◆ GIVEN INFORMATION
----

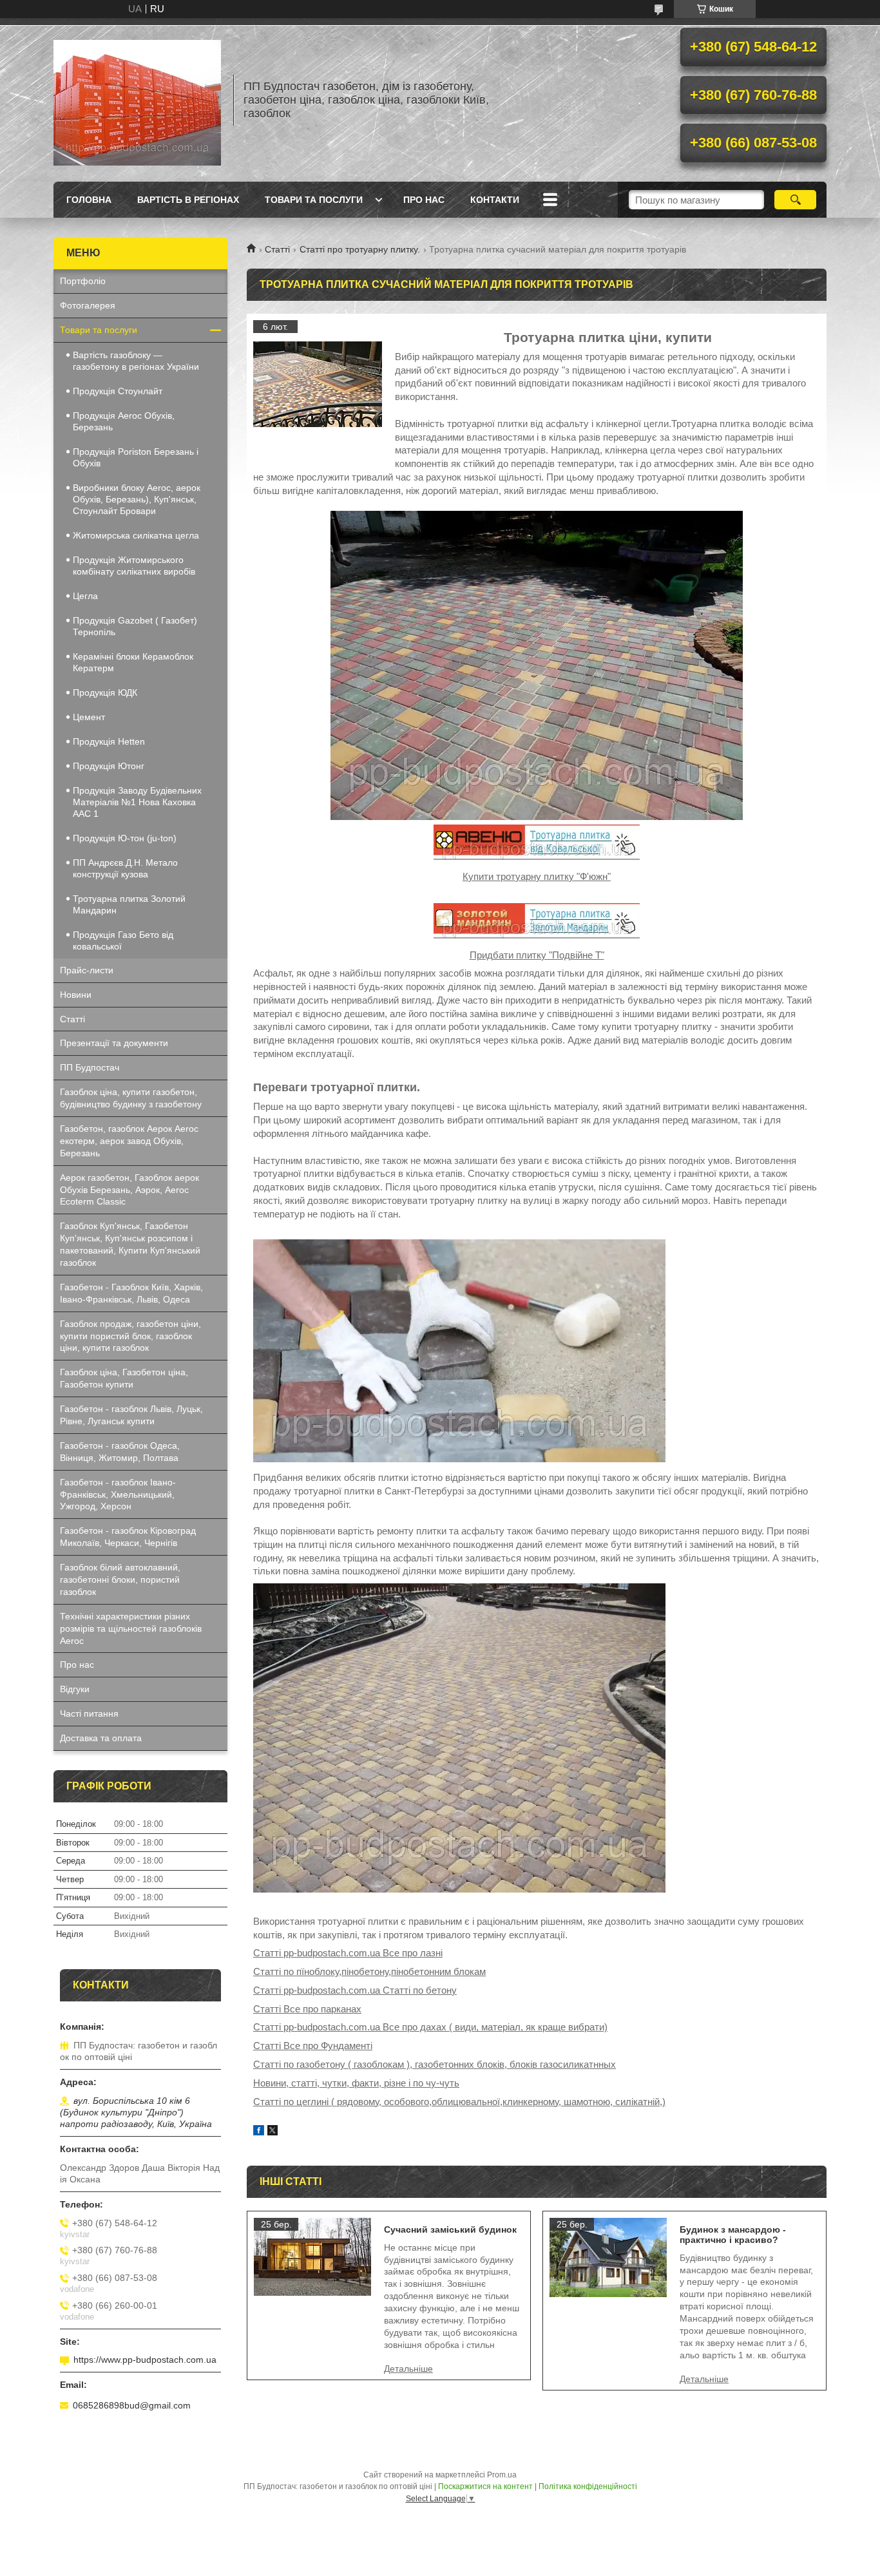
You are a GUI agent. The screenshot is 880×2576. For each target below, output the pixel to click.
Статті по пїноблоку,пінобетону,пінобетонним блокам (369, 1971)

----

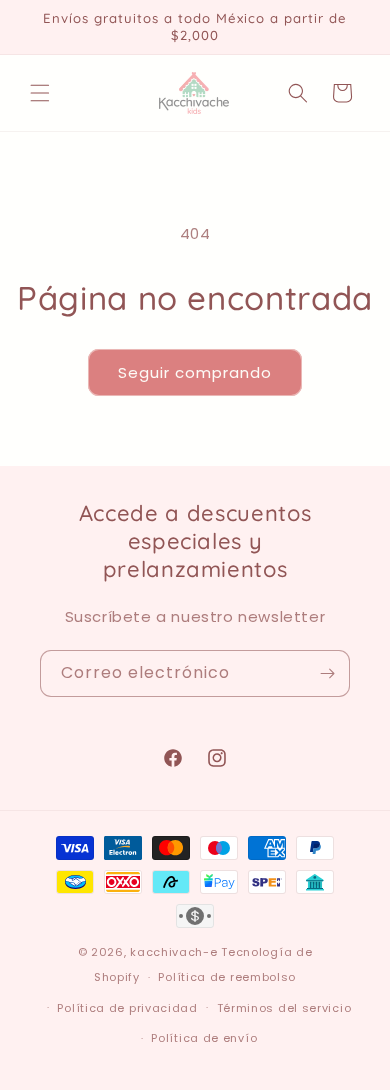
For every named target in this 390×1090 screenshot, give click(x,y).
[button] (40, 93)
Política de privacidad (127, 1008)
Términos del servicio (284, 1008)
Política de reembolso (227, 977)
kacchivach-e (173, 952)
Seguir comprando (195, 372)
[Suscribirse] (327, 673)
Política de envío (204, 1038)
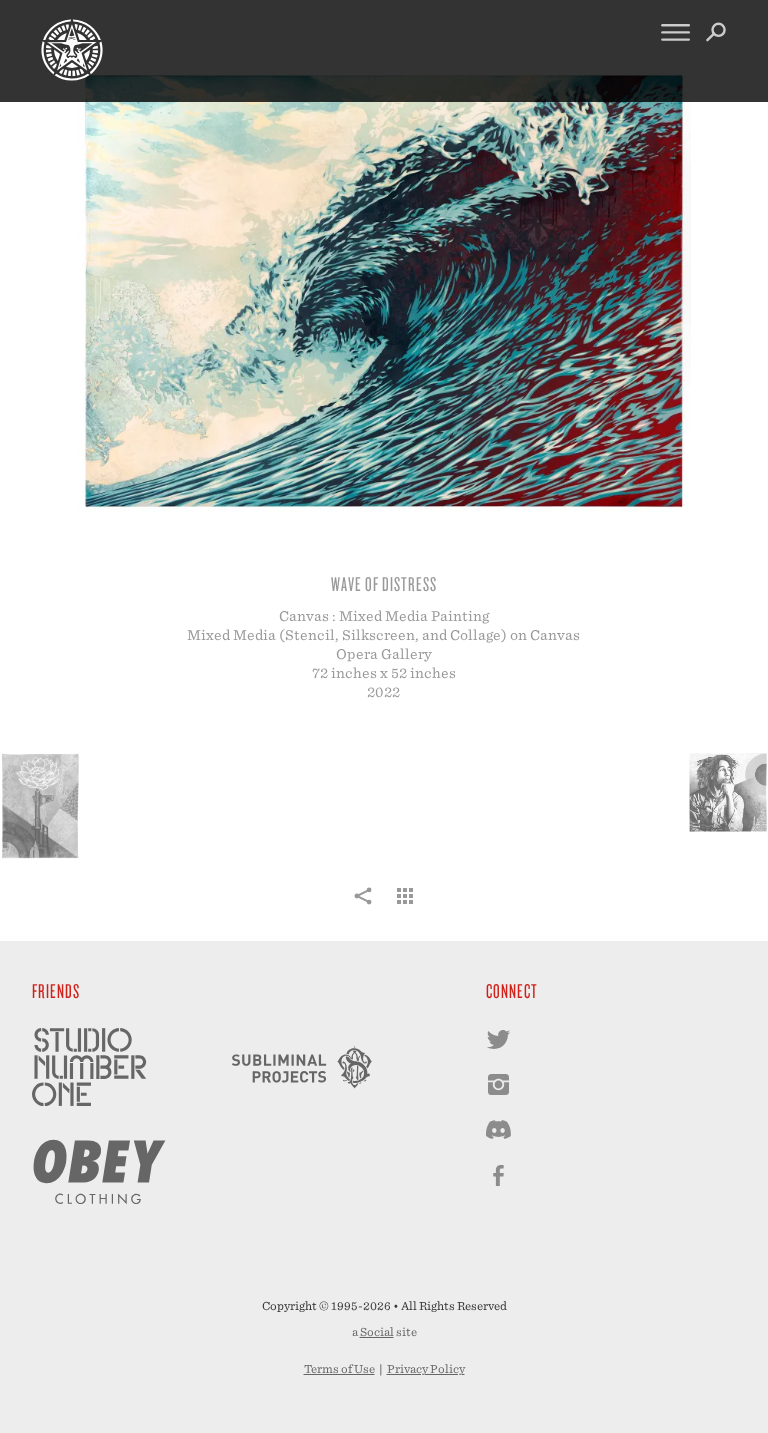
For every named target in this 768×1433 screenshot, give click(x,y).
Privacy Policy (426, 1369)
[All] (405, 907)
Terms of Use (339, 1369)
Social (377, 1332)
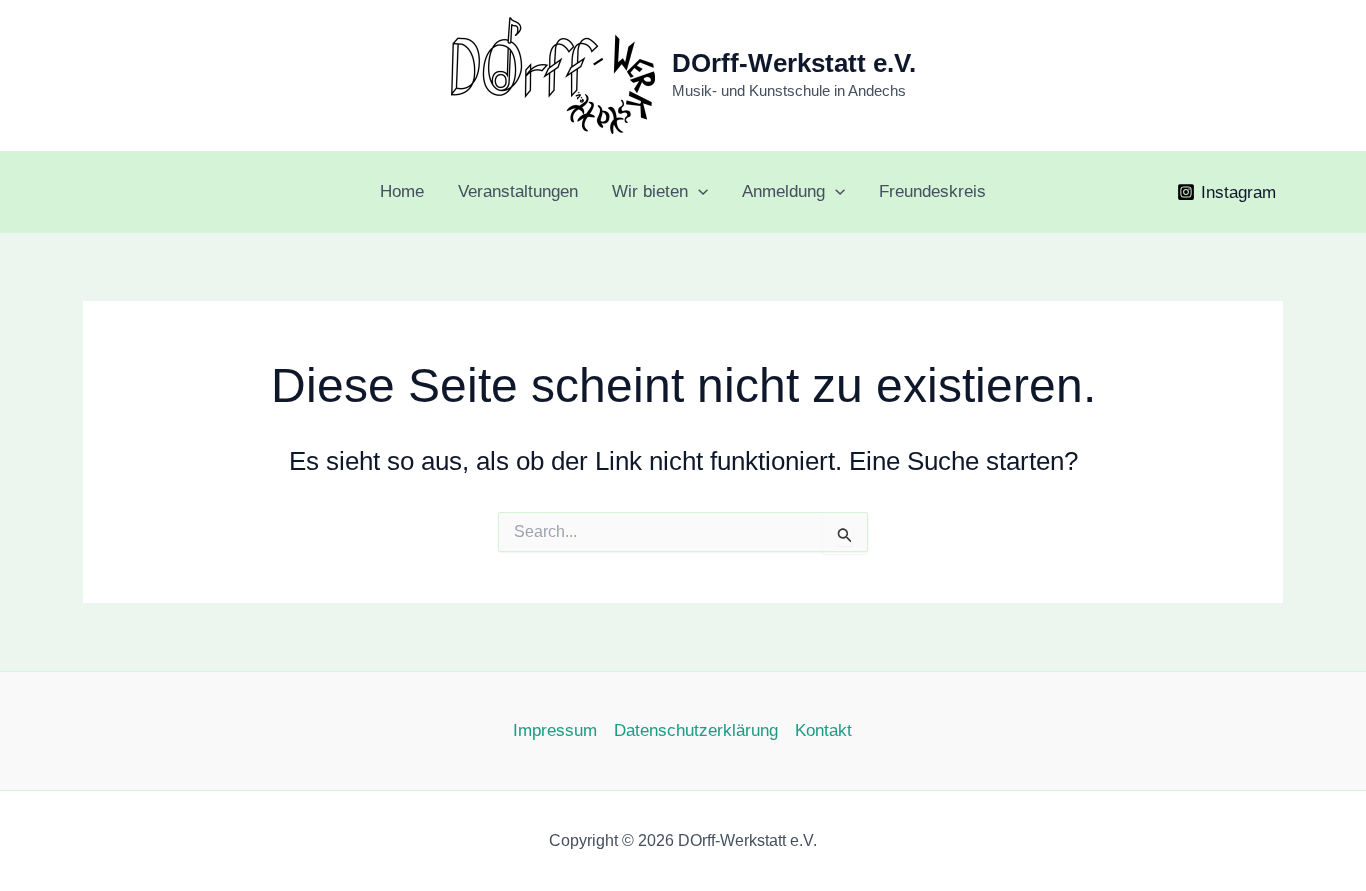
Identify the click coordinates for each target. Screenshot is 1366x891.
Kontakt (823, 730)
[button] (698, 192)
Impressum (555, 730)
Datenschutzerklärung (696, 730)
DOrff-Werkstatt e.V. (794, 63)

----

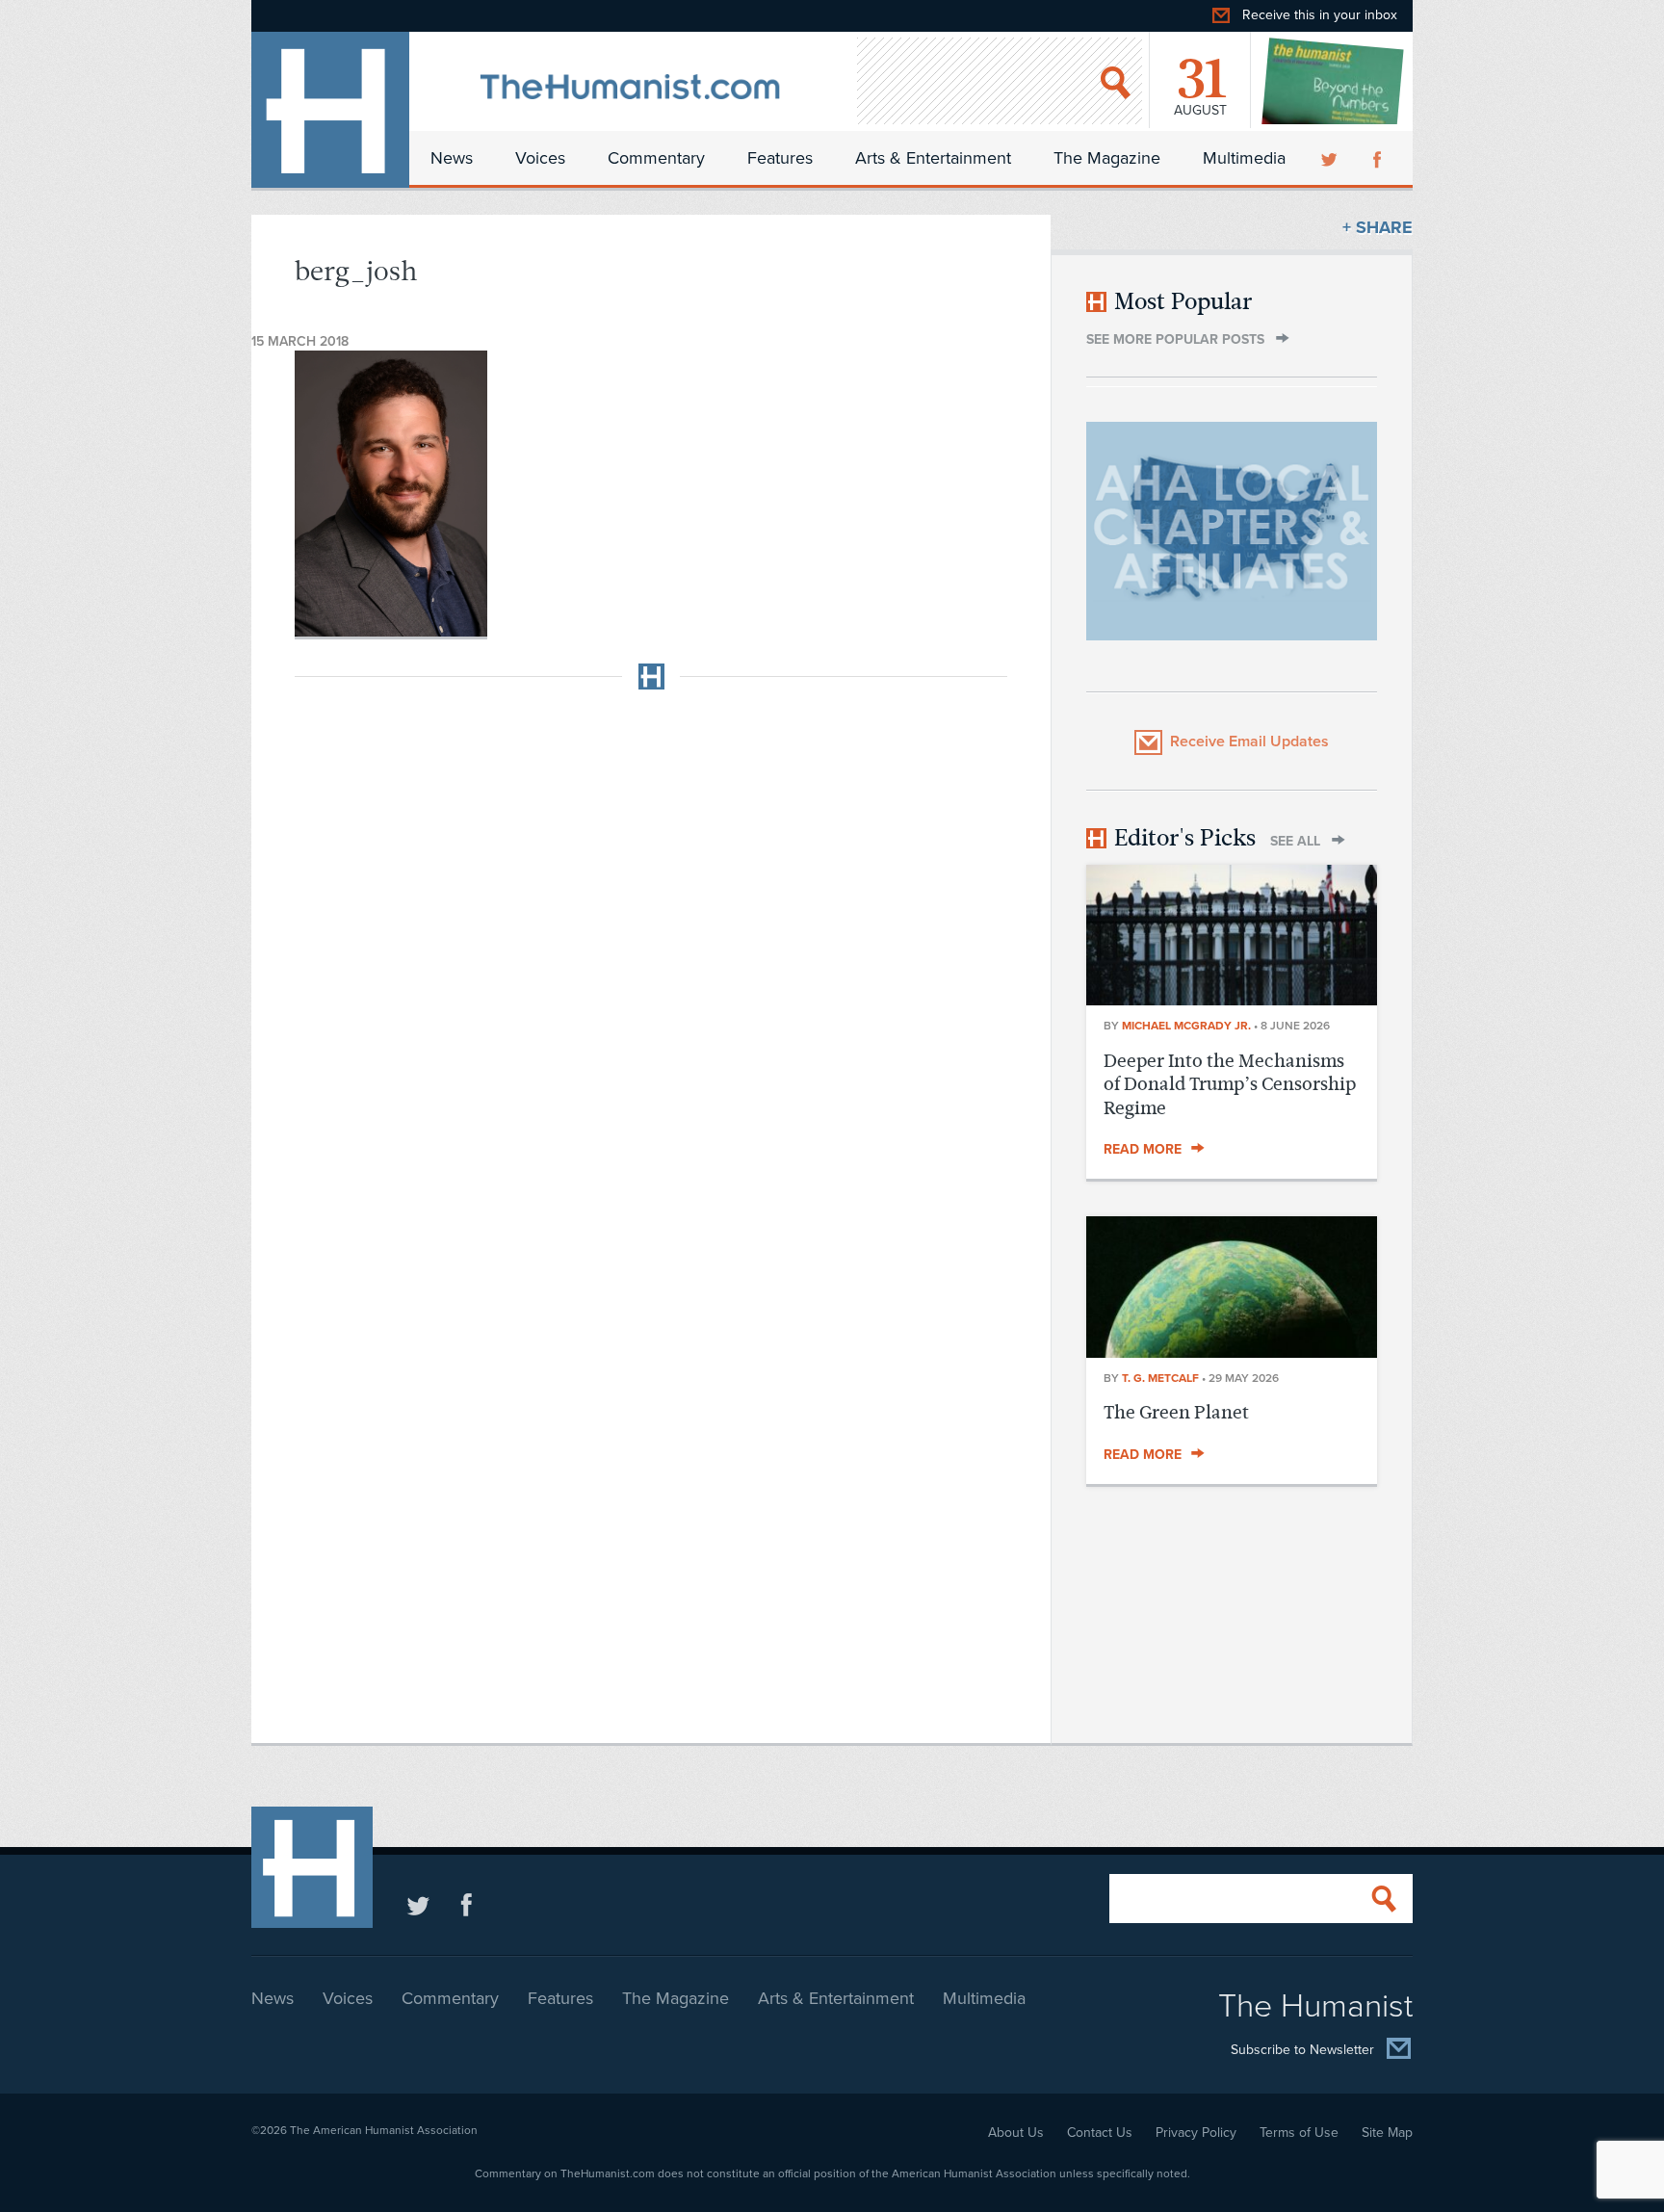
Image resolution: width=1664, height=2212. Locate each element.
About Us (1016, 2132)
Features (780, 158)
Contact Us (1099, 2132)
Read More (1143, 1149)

----

◆ AIM OF THE EXERCISE
Take the lines above from the one containing "Identify the click" down to the one containing "DOrff-Werkstatt e.V. (794, 63)", and transcribe them exactly, both ends included.

◆ TASK OUTPUT
Identify the click coordinates for each target. Screenshot is 1366x891.
Kontakt (823, 730)
[button] (698, 192)
Impressum (555, 730)
Datenschutzerklärung (696, 730)
DOrff-Werkstatt e.V. (794, 63)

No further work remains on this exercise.